小泉氏の脱原発論 現実を踏まえながら目標への橋を架ける作業に向き合ってこそ責任ある政治

2013-11-22 | 政治

原発政策にはリアリズムが必要だ
 日本経済新聞 社説 2013/11/20付
 小泉純一郎元首相の脱原発発言が反響を呼んでいる。発信力はなお衰えておらず、今後の原発政策に影響を与えかねない。ちょっと立ち止まって考えてみたい。
 自民党の石破茂幹事長は背広の内ポケットに、いつも一本の赤鉛筆を入れている。本や資料に目を通す際、大事な箇所に赤線を引きながら読むためだ。あることを理解しようとするとき、繰り返し赤線を引いて読み込む。*経済はじめ多くの変数
 今、赤線をいっぱい引いているという本がある。石川和男著『原発の正しい「やめさせ方」』(PHP新書)だ。きっかけはもちろん小泉発言である。いきなり場外から投げ込まれた変化球を、うまく打ち返すためのヒントをつかもうとの思いからだ。
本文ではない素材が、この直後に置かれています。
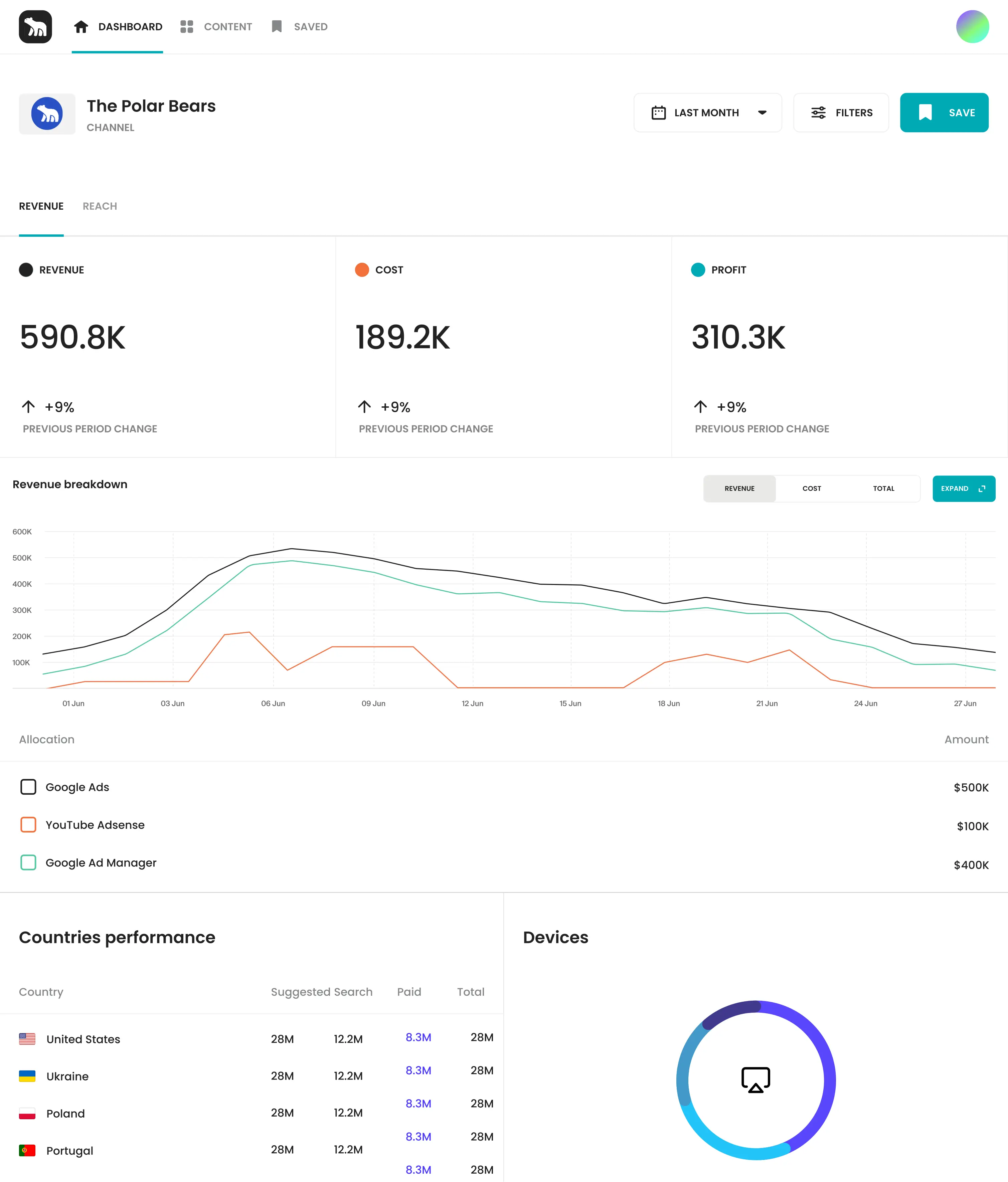This screenshot has height=1182, width=1008.
Task: Click the polar bear app logo
Action: [35, 27]
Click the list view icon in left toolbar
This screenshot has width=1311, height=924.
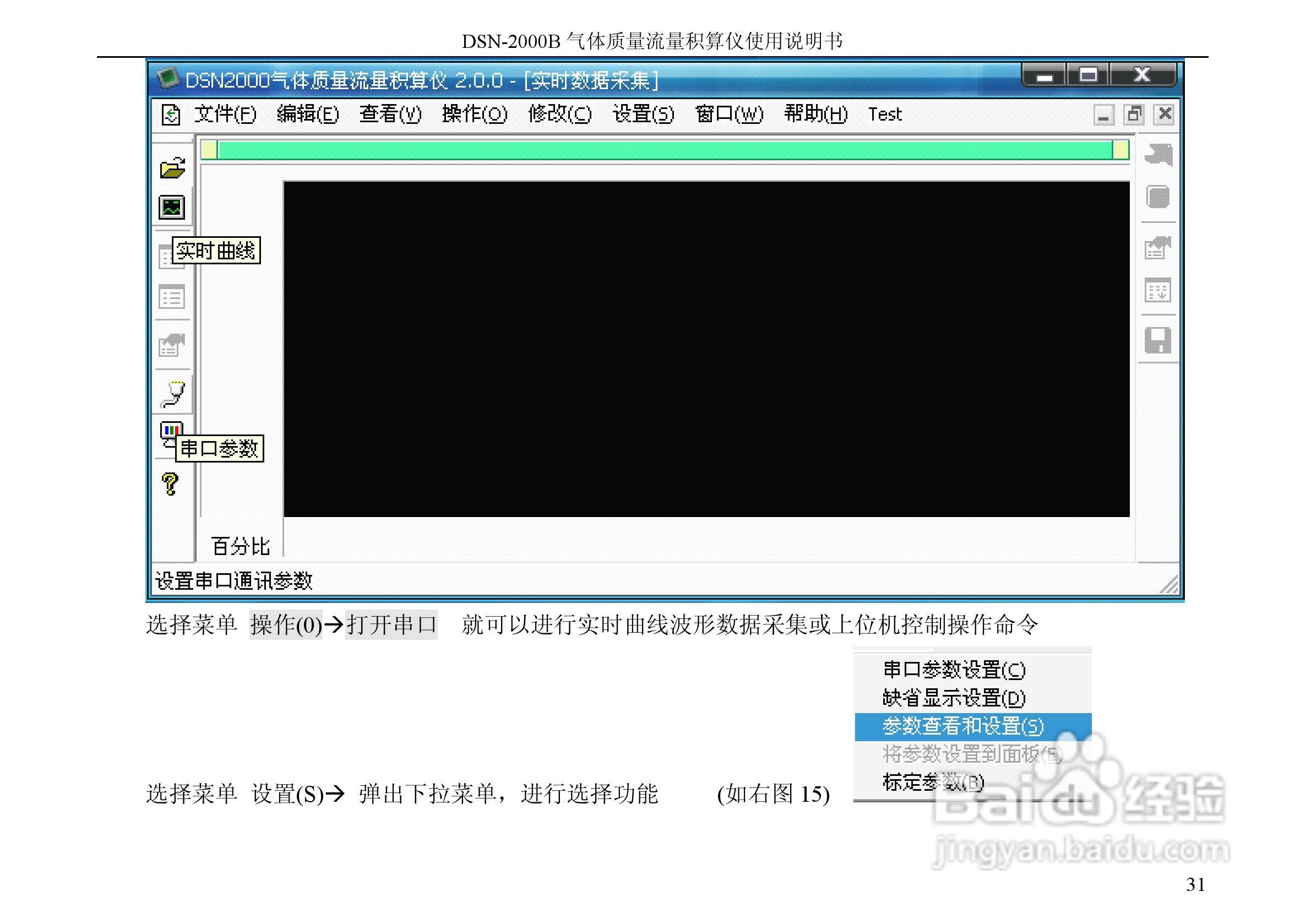coord(171,297)
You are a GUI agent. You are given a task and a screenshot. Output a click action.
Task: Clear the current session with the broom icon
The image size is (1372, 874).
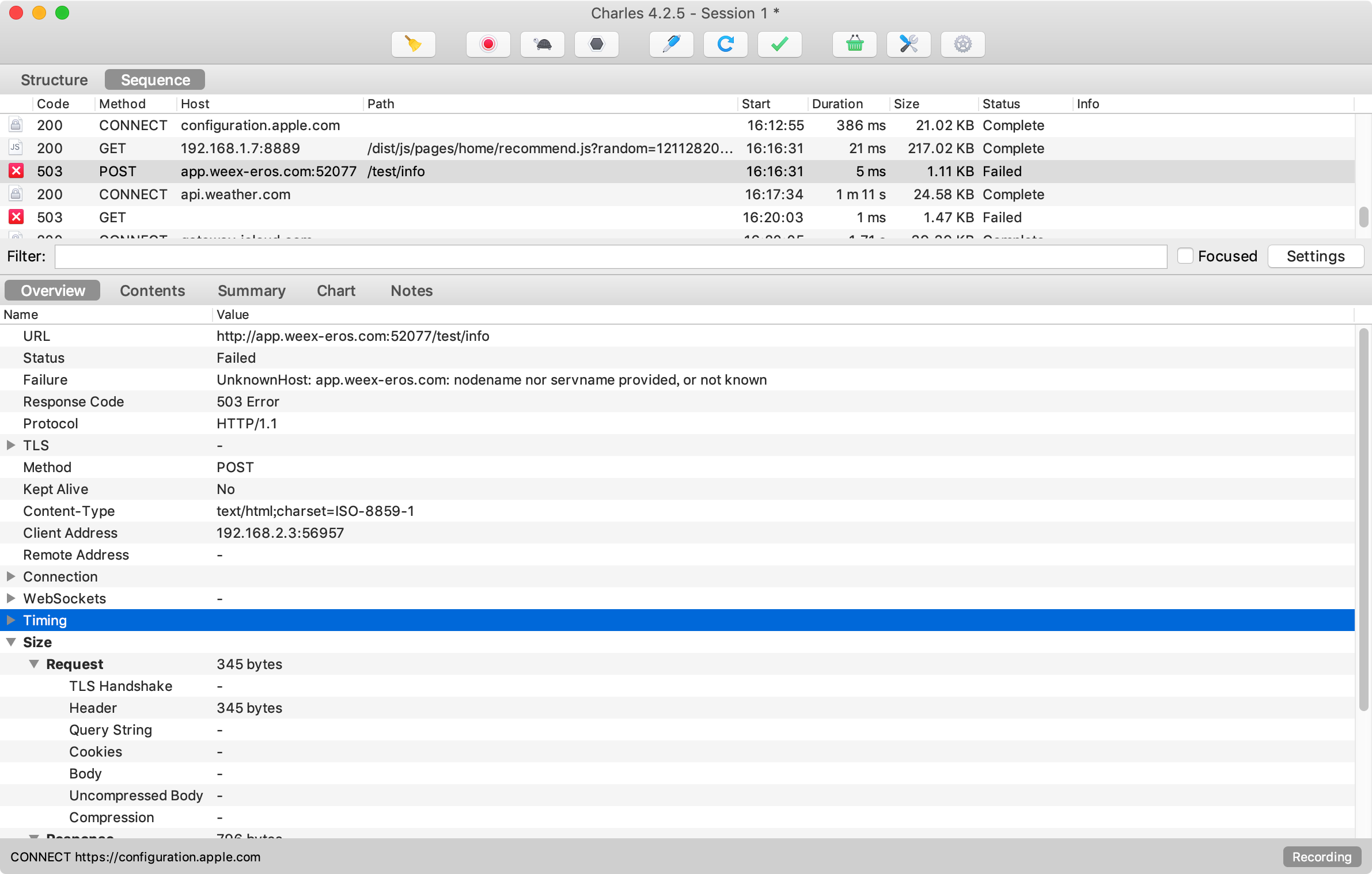[413, 44]
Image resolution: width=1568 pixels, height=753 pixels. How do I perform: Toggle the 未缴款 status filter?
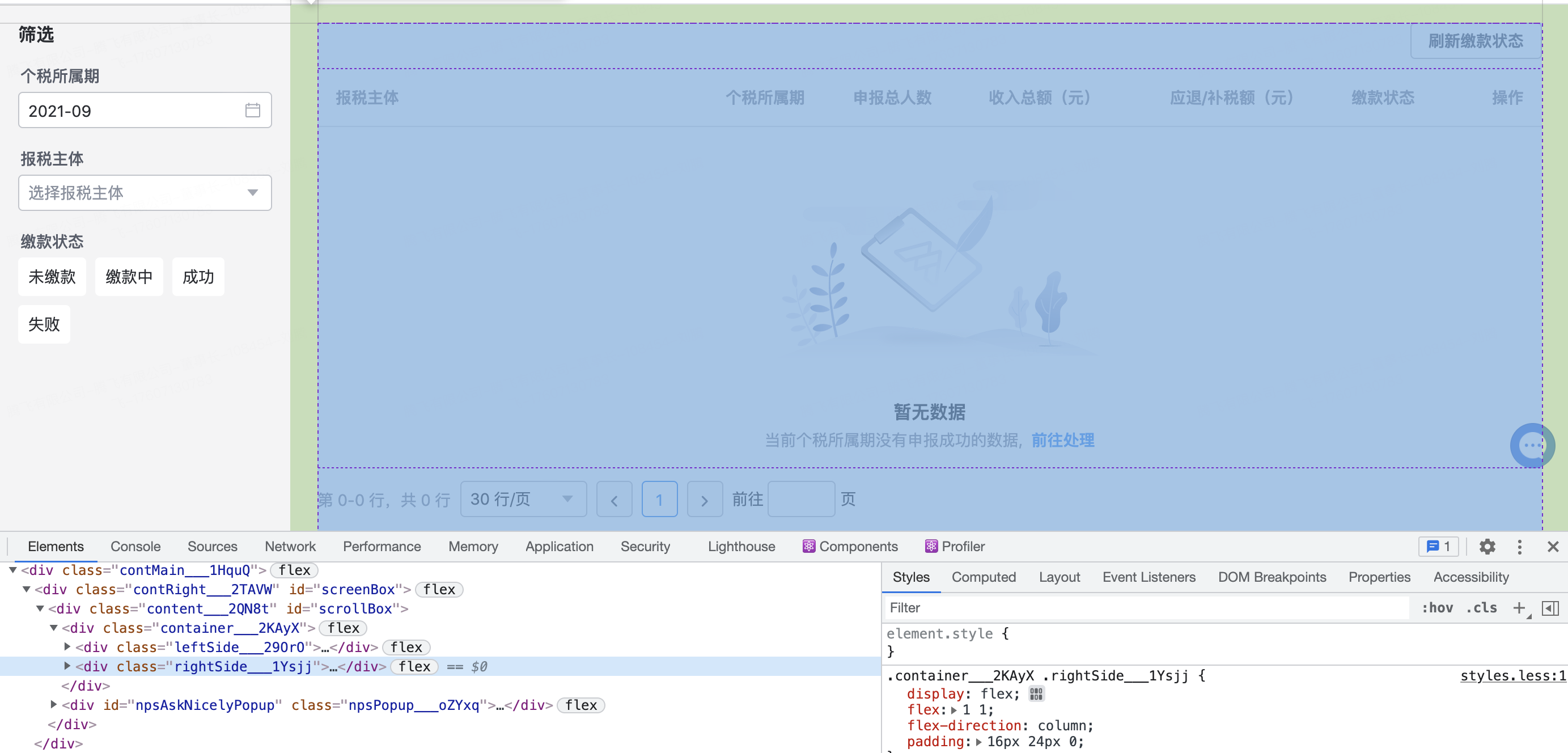[52, 277]
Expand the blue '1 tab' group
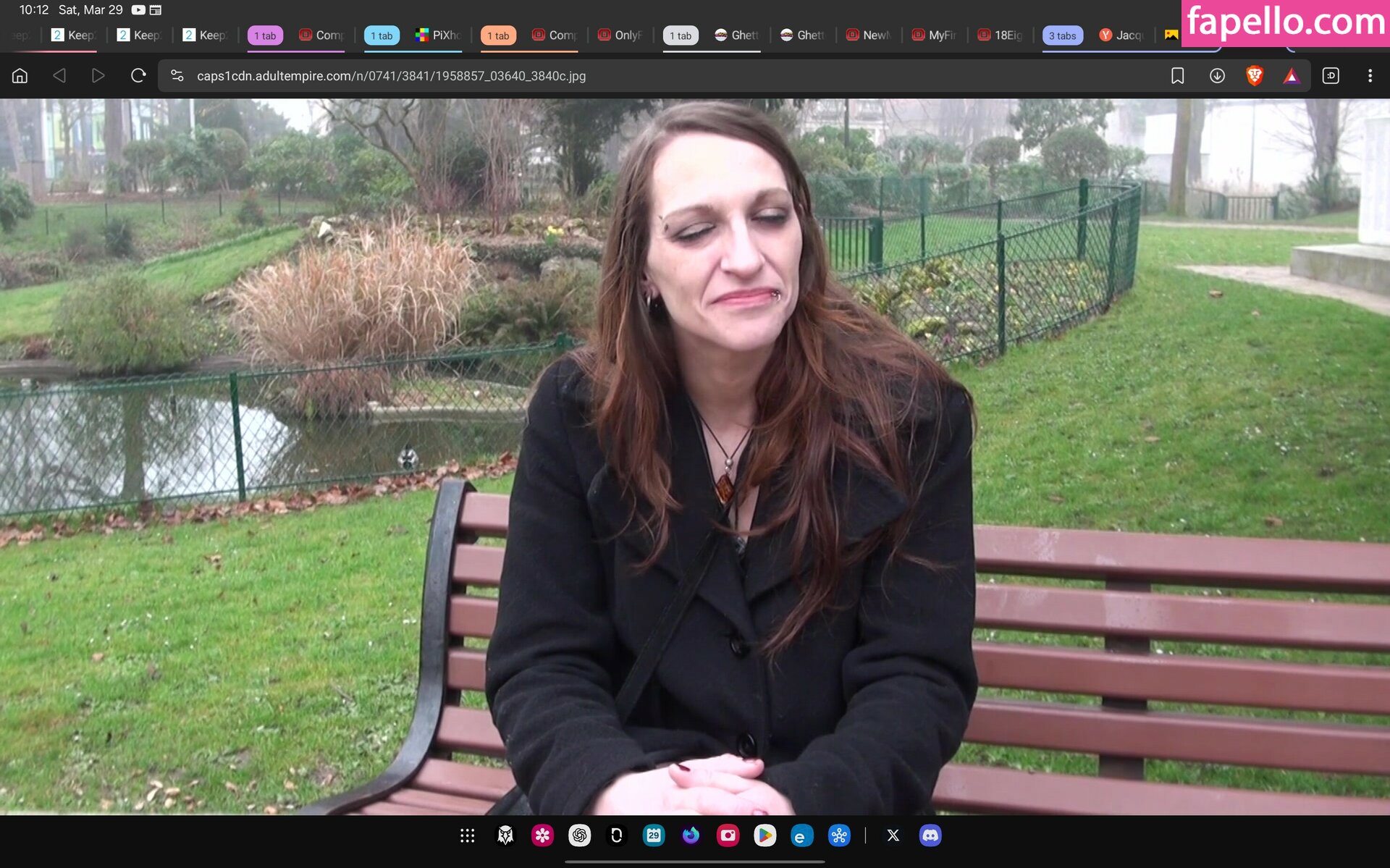Viewport: 1390px width, 868px height. click(382, 35)
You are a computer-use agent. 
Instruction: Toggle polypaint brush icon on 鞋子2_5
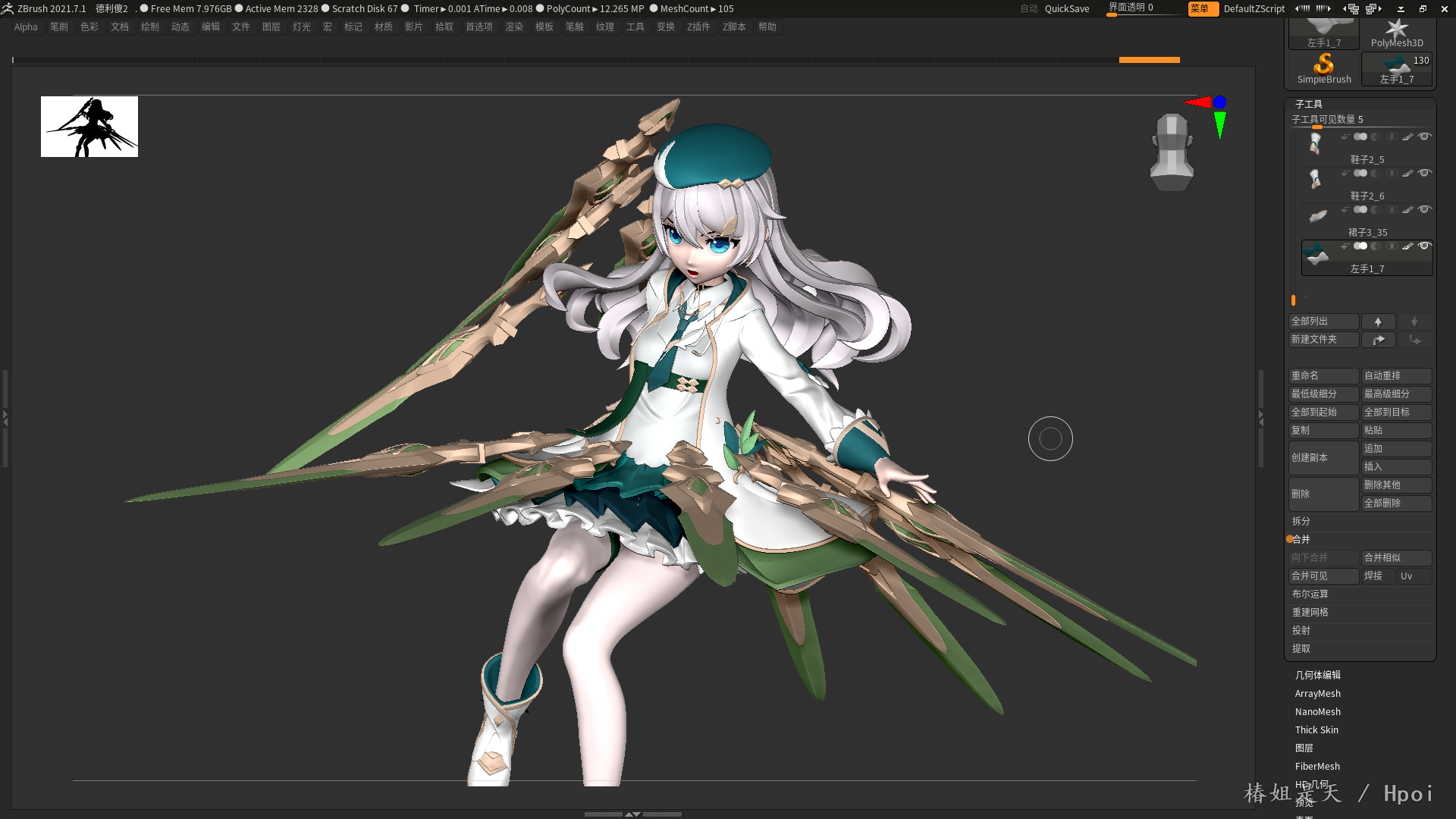[1407, 137]
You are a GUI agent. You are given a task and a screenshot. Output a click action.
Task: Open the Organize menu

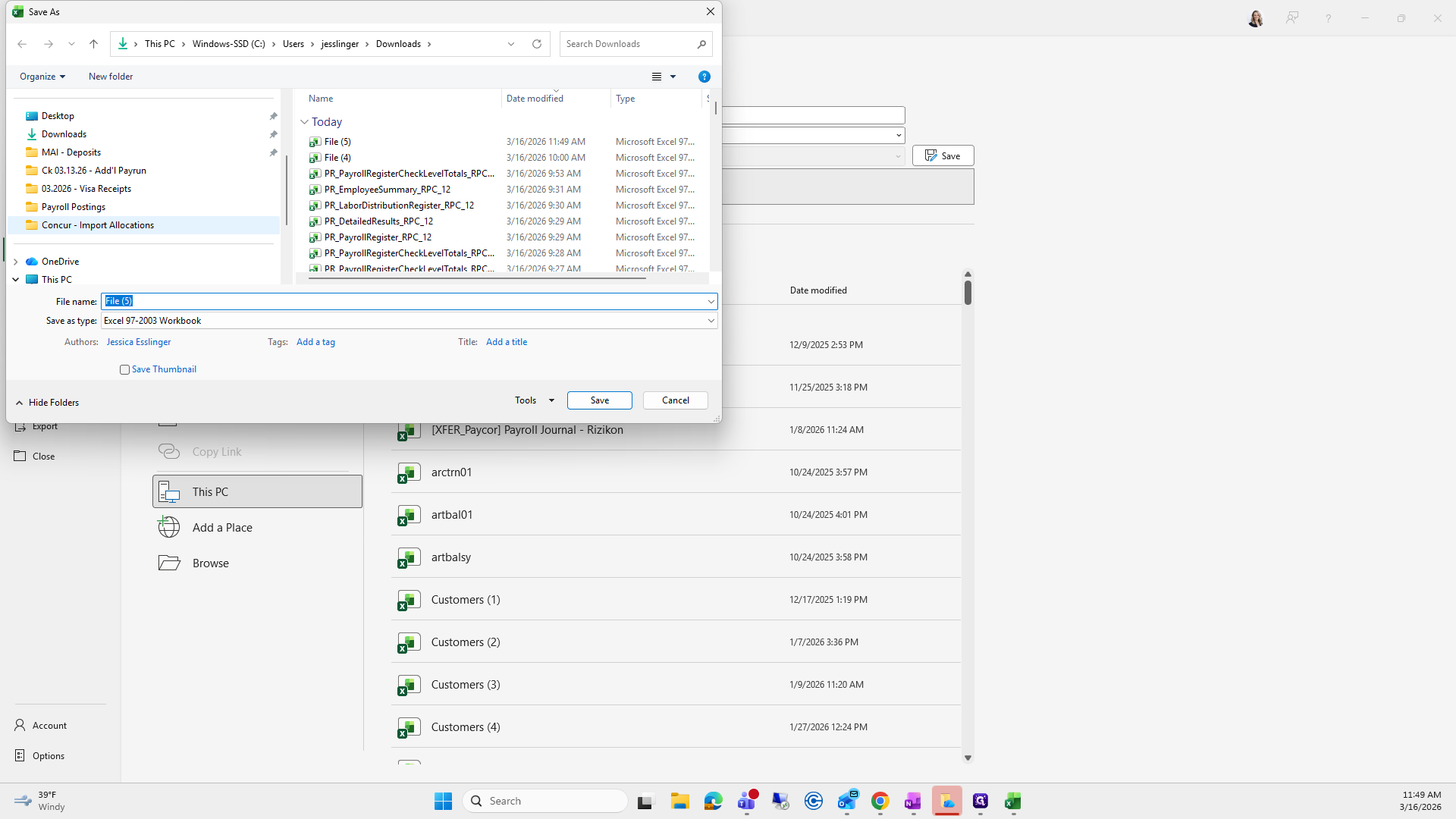[x=42, y=77]
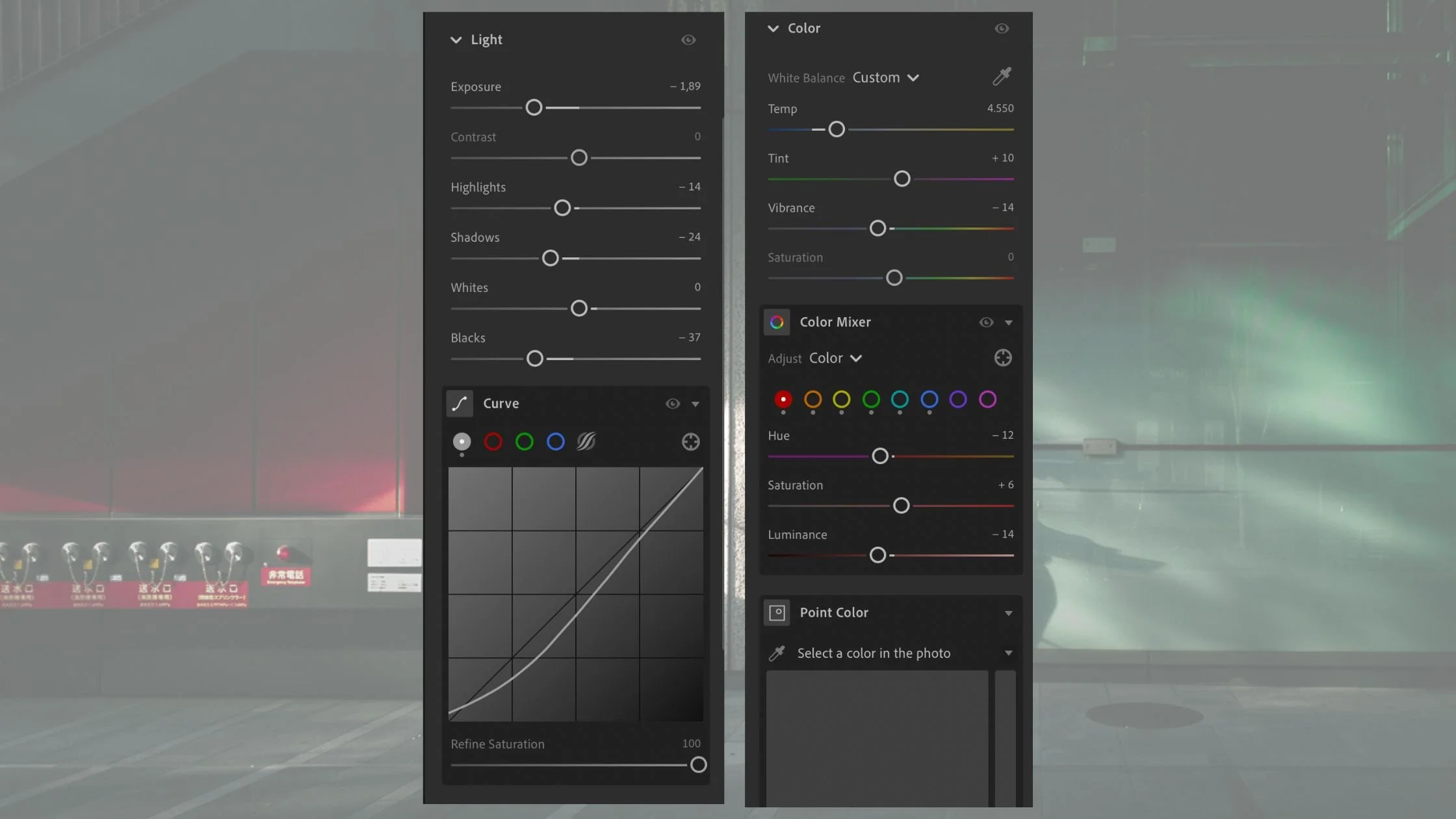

 この本のポイントは原発を動かしながら廃炉のための資金を稼がせて、少しずつ脱原発に向けて進んでいくというものだ。「原発は無理に殺すな利用しろ葬式代は自前で出させろ」と説く。
 石破氏が小泉氏と方向性は同じと語っていたのは、この“安楽死”のすすめが念頭にあってのことのようだ。しかし小泉氏は日本記者クラブでの講演で「原発即ゼロ」と“即死”に踏みこんだ。
 理想論としての脱原発はともかくとして、改めて考えなければならないのは即時原発ゼロがはたして現実に成り立つのかどうかの政策のリアリズムの問題である。
 第1の変数は当面の経済だ。原発を停止したことで、火力発電の燃料となる液化天然ガス(LNG)や原油の輸入代金が2013年度は、東日本大震災発生前より3兆6000億円増える見込みだ。
 国富がそれだけ海外に流出しているわけだ。貿易収支の赤字はすっかり定着し、このままいけば国の稼ぐ力をあらわす経常収支がそう遠くない将来、赤字に転落するケースも想定される。その先、国債暴落、財政破綻という最悪の事態も招きかねない。
 第2の変数は産業と日米関係である。日本と米国の間では原子力共同体といえるかたちができあがっている。東芝とウエスチングハウス、日立製作所とゼネラル・エレクトリック(GE)の企業連合がそうだ。日本は世界の原子力産業の中核を占めているという現実がある。
 それは日米に響く。アジアや中東で原発計画が相次ぐ中、日本が即時脱原発に向かえば日米連合による原発の受注は不可能になる。核拡散の懸念も出てくる。中国の台頭もある。米国は安全保障の観点からこの問題をとらえる。
 昨年9月、民主党政権下でエネルギー政策を決める際、米側から脱原発に待ったがかかり、決定の最終局面でドタバタ劇を演じたことを思い出せばすぐ分かる。
 第3の変数は技術だ。再生可能エネルギーやもう一段の省エネは開発途上で、原発の肩代わりが可能かどうかなお未知数だ。
 同時に、東京電力福島第1原発をはじめとして今後、廃炉を進めていかなければならない。そのためにも原子力技術を維持していく必要がある。技術の基盤が失われるのは何としても避けたい。
 核廃棄物の最終処分にメドが立たないのはその通りだが、原発即ゼロに動いたとしても使用済み核燃料が減るわけではない。
*求められる政治の責任
 原発政策の変数はこれにとどまらない。変数が少ない政策なら、それこそ「首相が決断すればできる」かもしれない。だが問題が複雑にからみ合っているテーマは、現実を冷徹に見つめながら、実現可能な答えを導き出すしかない。
 客観的な事実を無視して行動に移すと身動きがとれなくなるのは、歴史が教える通りだ。しばしば話題になるのが猪瀬直樹著『昭和16年夏の敗戦』(中公文庫)である。次のような内容だ。
 政府は日米開戦を前に、各省などから優秀な若手人材を集めた総力戦研究所を設け、日米が戦ったら何がおこるかの机上演習(シミュレーション)を重ねた。開戦直前の16年夏に出した結論は、緒戦は勝つが国力の差から劣勢になり敗戦に至るというものだった。東条英機陸相は机上演習は「机上の空論」とこれを退けた――。
 ここから読み取れる教訓のひとつは政治には現実を直視するリアリズムが必要だという点である。
 小泉氏の脱原発論が突きつけたのは、現実を超え「日本をぶっ壊す」ことにより国家再生をめざす創造的破壊への切っ先なのかもしれない。ただ実際の政治は日常性の中にある。現実を踏まえながら目標への橋を架ける作業に向き合ってこそ責任ある政治といえる。